Users of gnaf-search should note the suggested preprocessing for query strings.

Project Structure

These sub-directories contain sub-projects:

  1. gnaf-util: common code
  2. gnaf-db: scripts to load the G-NAF data set into a relational database and Slick "Functional Relational Mapping" bindings for the database. The README.md discusses the H2 database and G-NAF data.
  3. gnaf-extractor: queries the database to produce JSON address data
  4. gnaf-lucene: common code for indexing and searching G-NAF with Lucene. The README.md discusses the search techniques used.
  5. gnaf-indexer: loads JSON address data into a Lucene index
  6. gnaf-search: JSON web service to search the Lucene index
  7. gnaf-test: queries the database to produce test address data with many variations, scripts to perform bulk lookups of the test data and evaluate results
  8. gnaf-db-service: JSON web service providing access to the G-NAF database
  9. gnaf-contrib: a JSON web service providing access to the gnafContrib database of user supplied geocodes
  10. gnaf-ui: static files providing a demonstration web user interface using gnaf-search, gnad-db-service and gnaf-contrib.

Nature of Sub-projects:

  • 1, 2 & 4 produce a jar file of library code used by other sub-projects
  • 3, 5 & 7 produce command line programs packaged as a onejar.
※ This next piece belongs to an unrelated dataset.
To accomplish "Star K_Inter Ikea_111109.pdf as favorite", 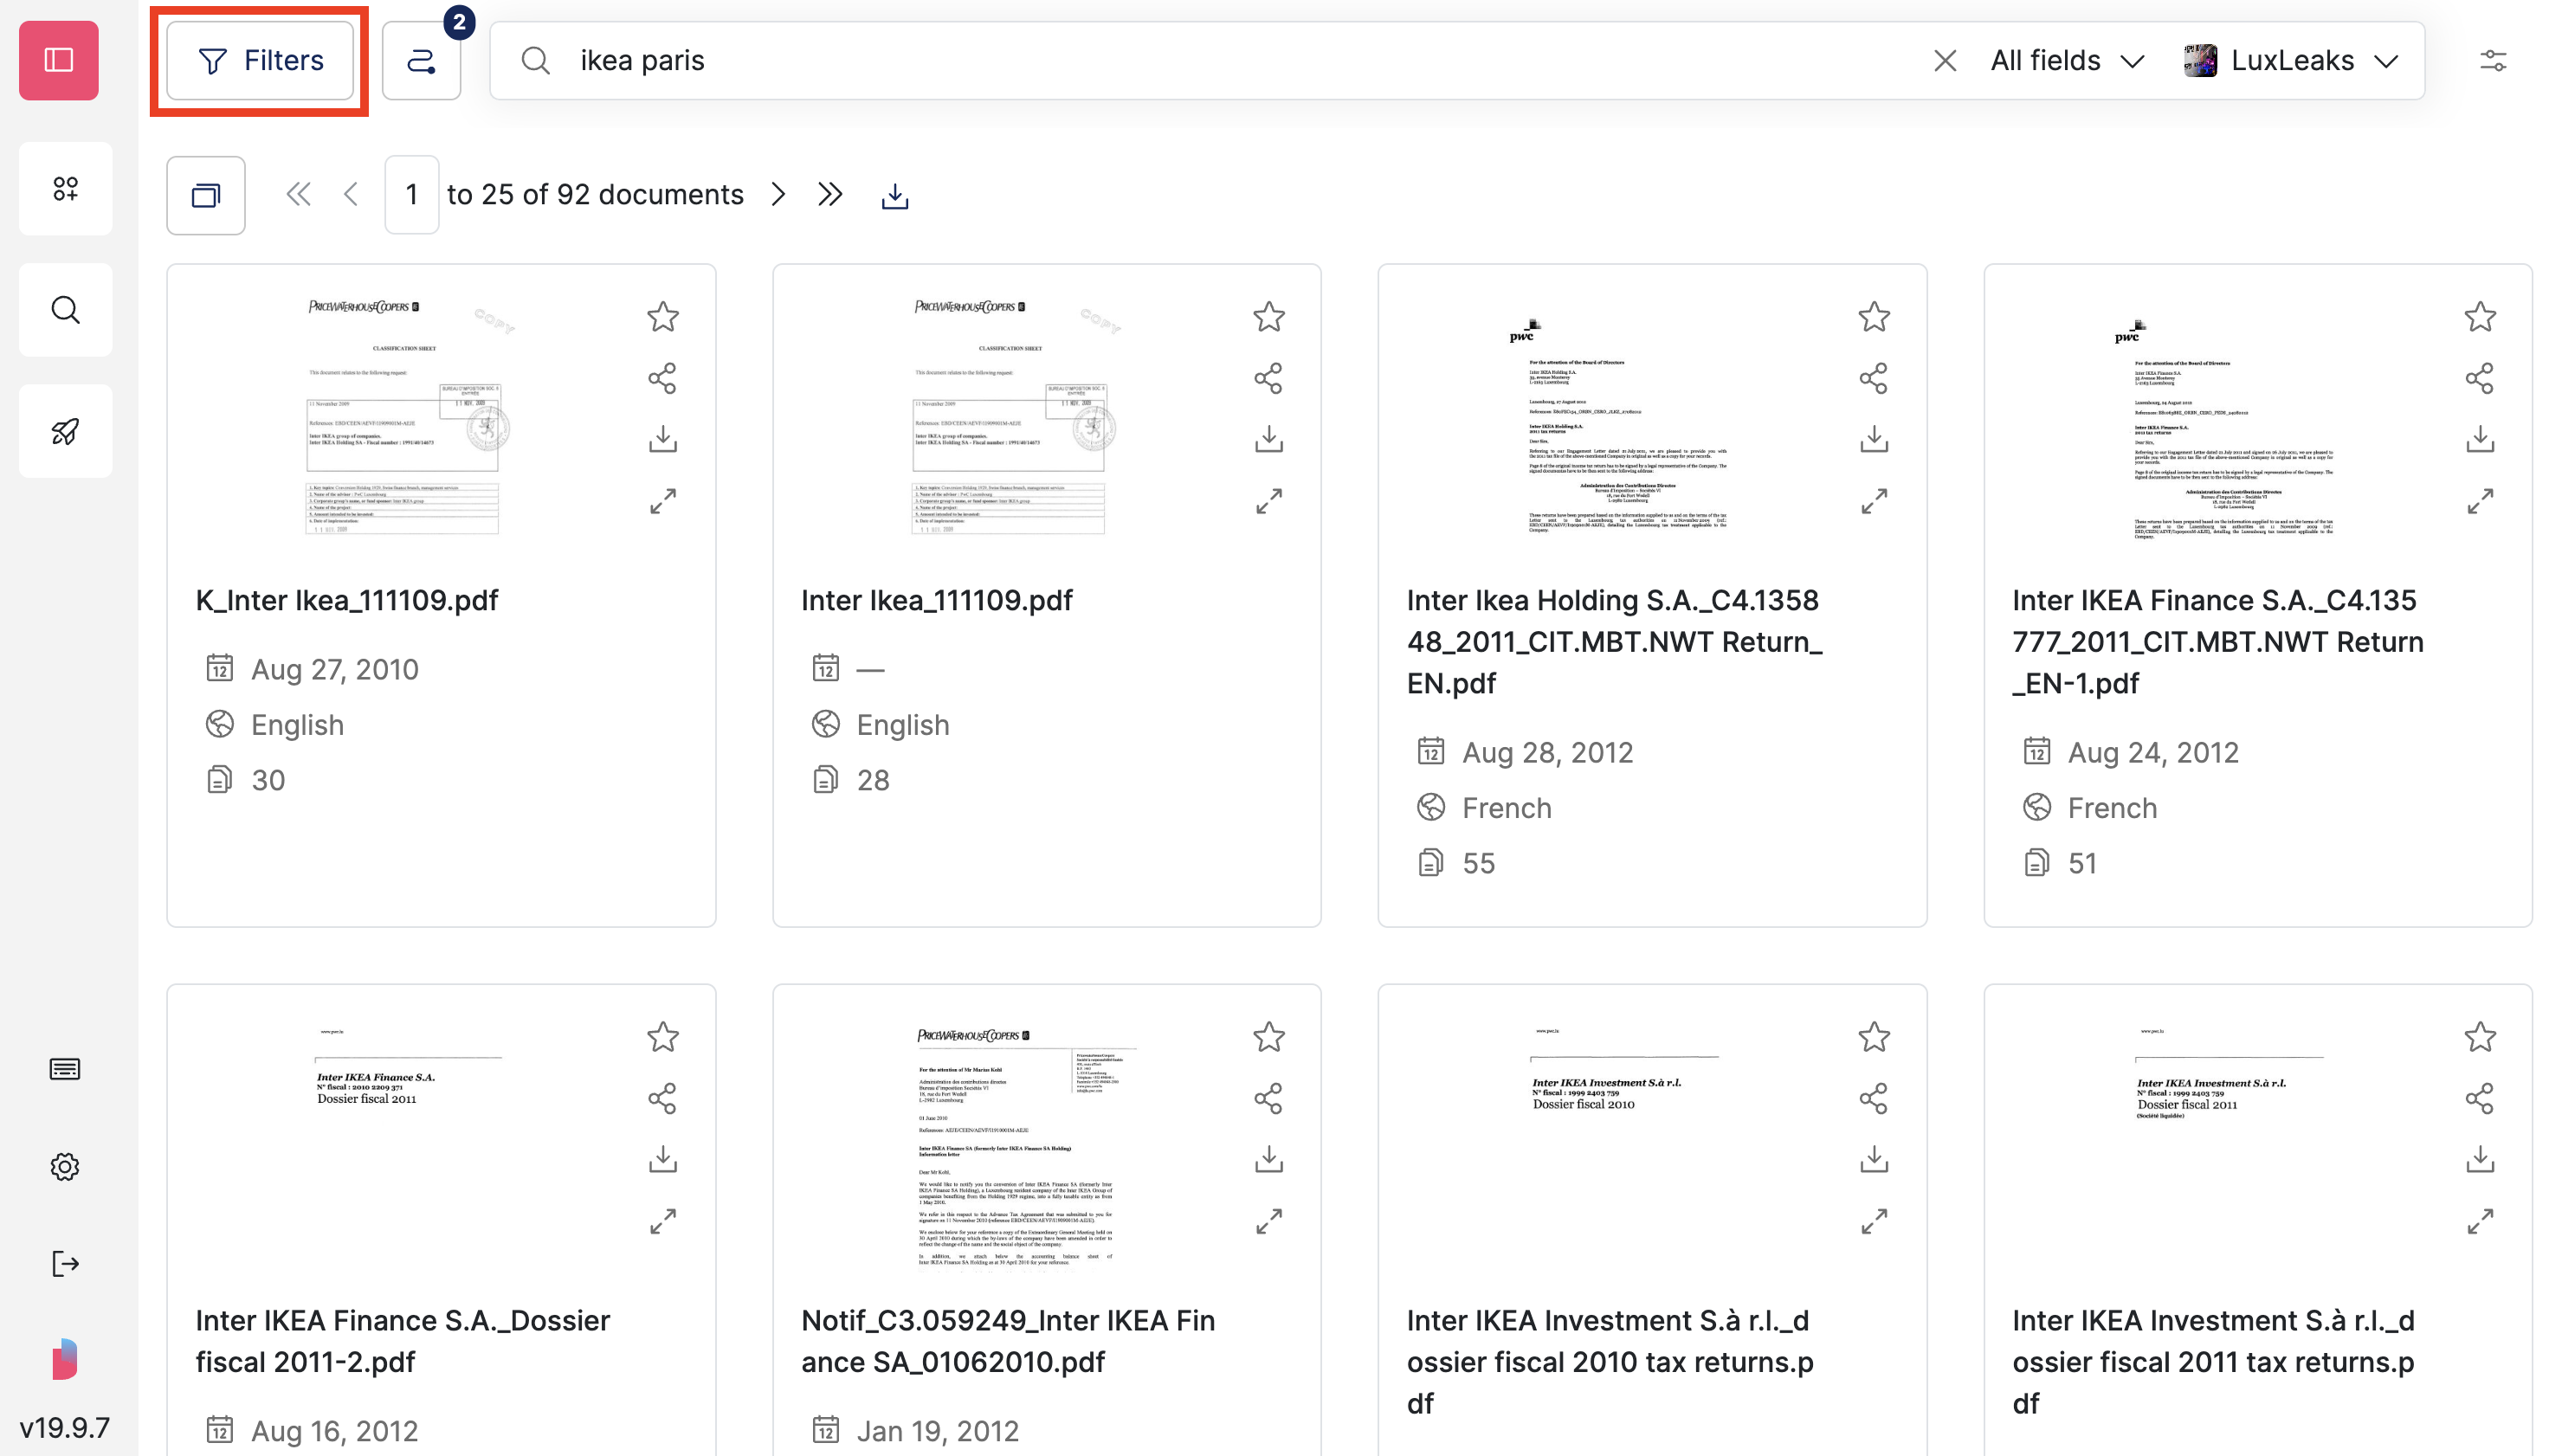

This is a jar file containing all dependencies and run simply with: java -jar {filename.jar}
  • 6, 8 & 9 produce JSON web services also packaged as a onejar. These are run as above (not in a servlet container). They produce Swagger API documentation at /api-docs/swagger.json.
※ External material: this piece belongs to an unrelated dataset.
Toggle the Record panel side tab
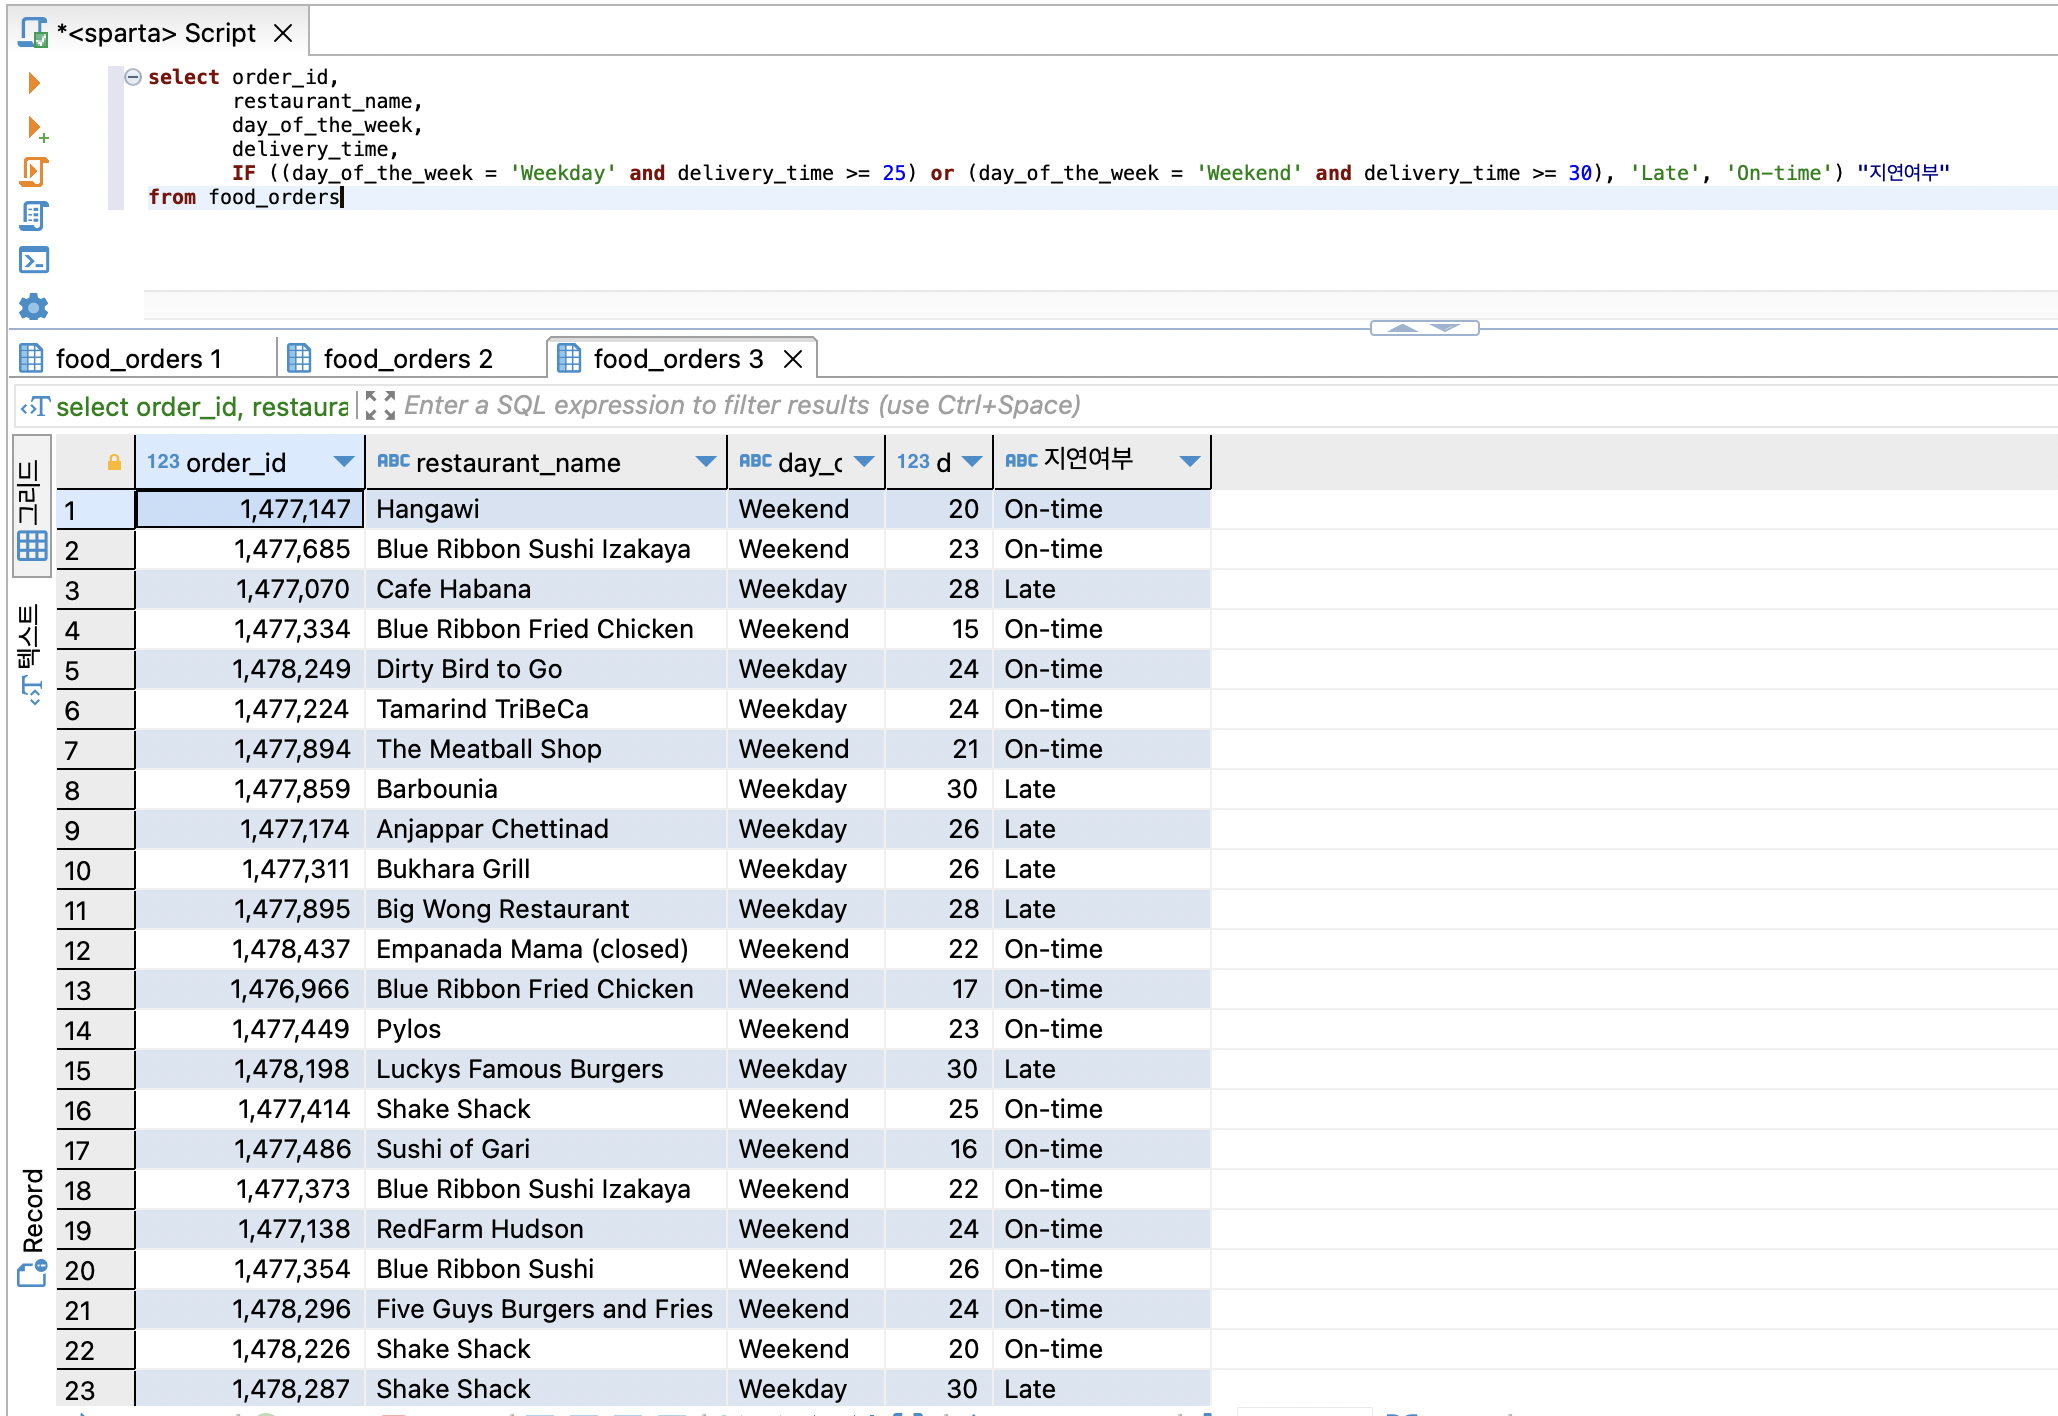The width and height of the screenshot is (2058, 1416). [32, 1225]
The top level directory provides:

  • the sbt build for the Scala code in projects 1-9 (no build is required for 10); and
  • src/main/script/run.sh to run everything, but first:
    • take a look as its intended as executable documentation and you may not wish to run it all each time
    • install tools

Install Tools

To run the Scala code install:

  • a JRE e.g. from openjdk-8 (version 8 or higher is required by some dependencies);
  • the build tool sbt.

To develop Scala code install:

  • the above items (you may prefer to install the full JDK instead of just the JRE but I think the JRE is sufficient);
  • the Scala IDE.

Dependencies

  • scripts assume a *nix environment
  • gnaf-db/src/main/script/createGnafDb.sh requires jq
  • src/main/script/run.sh requires:
    • jq (because it runs createGnafDb.sh)
    • the Postgres client psql to load the database (see gnaf-db for an alternative method using the h2 client);
    • node and npm to run gnaf-test (see its README).
  • the /version endpoint provided by gnaf-search reports the software and data version, but relies on a file created by createGnafDb.sh being available when gnaf-search is built. run.sh does things in the right order for this to work.

Running and Usage

See src/main/script/run.sh.

Build

Automatic builds are available at: https://t3as-jenkins.it.csiro.au/ (only within the CSIRO network).

The command:

sbt clean test one-jar dumpLicenseReport

from the project's top level directory cleans out previous build products, runs unit tests, builds one-jar files and creates license reports on dependencies.

Develop With Eclipse

The command:

sbt update-classifiers eclipse

uses the sbteclipse plugin to create the .project and .classpath files required by Eclipse (with source attachments for dependencies).

Software License

This software is released under the CSIRO BSD license - see Licence.txt. Each of the sub-projects lists its dependencies and their licenses in 3rd-party-licenses.html.

Data License

Incorporates or developed using G-NAF ©PSMA Australia Limited licensed by the Commonwealth of Australia under the Open Geo-coded National Address File (G-NAF) End User Licence Agreement.